| EXERCISE OBJECTIVE |
Copy, from the data below, every line that has "will" in it.

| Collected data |
·····
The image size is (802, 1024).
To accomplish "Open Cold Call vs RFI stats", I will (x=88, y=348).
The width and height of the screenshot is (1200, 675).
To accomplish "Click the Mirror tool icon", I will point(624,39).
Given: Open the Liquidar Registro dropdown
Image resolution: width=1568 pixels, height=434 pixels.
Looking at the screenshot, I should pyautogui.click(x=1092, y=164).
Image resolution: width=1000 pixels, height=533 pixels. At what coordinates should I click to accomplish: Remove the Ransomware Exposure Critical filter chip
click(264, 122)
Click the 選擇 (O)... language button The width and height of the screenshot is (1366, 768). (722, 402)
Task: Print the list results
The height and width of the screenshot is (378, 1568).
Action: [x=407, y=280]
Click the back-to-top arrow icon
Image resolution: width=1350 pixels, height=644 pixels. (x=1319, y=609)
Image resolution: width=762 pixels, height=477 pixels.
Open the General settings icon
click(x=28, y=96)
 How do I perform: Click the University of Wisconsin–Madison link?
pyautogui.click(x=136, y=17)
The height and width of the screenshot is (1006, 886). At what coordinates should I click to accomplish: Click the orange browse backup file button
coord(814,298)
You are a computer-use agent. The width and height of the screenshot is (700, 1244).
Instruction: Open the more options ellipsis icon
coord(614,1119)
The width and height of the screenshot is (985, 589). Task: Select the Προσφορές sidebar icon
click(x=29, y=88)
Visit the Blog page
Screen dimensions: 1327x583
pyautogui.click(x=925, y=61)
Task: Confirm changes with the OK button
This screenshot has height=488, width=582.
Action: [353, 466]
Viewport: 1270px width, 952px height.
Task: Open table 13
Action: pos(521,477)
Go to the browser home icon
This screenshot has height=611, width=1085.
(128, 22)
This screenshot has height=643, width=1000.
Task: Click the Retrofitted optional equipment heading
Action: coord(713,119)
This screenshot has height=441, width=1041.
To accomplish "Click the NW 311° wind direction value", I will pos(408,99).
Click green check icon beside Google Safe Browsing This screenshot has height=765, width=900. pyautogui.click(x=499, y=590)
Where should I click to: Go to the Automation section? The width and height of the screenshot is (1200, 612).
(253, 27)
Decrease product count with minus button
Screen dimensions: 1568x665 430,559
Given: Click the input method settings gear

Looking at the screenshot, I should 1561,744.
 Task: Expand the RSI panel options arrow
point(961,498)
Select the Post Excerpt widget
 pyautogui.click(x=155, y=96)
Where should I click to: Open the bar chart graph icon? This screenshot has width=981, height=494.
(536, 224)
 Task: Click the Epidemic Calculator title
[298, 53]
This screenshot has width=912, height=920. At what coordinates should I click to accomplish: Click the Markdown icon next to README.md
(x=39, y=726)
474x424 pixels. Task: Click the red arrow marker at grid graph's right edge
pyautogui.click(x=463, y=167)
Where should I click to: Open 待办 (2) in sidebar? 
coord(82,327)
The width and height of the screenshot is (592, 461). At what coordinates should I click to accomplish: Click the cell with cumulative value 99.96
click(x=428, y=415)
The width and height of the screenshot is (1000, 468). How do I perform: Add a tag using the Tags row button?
·····
| OUTPUT |
To accomplish "Open Cold Call vs RFI stats", I will (x=88, y=348).
To accomplish "Click the Mirror tool icon", I will point(624,39).
To accomplish "Click the NW 311° wind direction value", I will pos(408,99).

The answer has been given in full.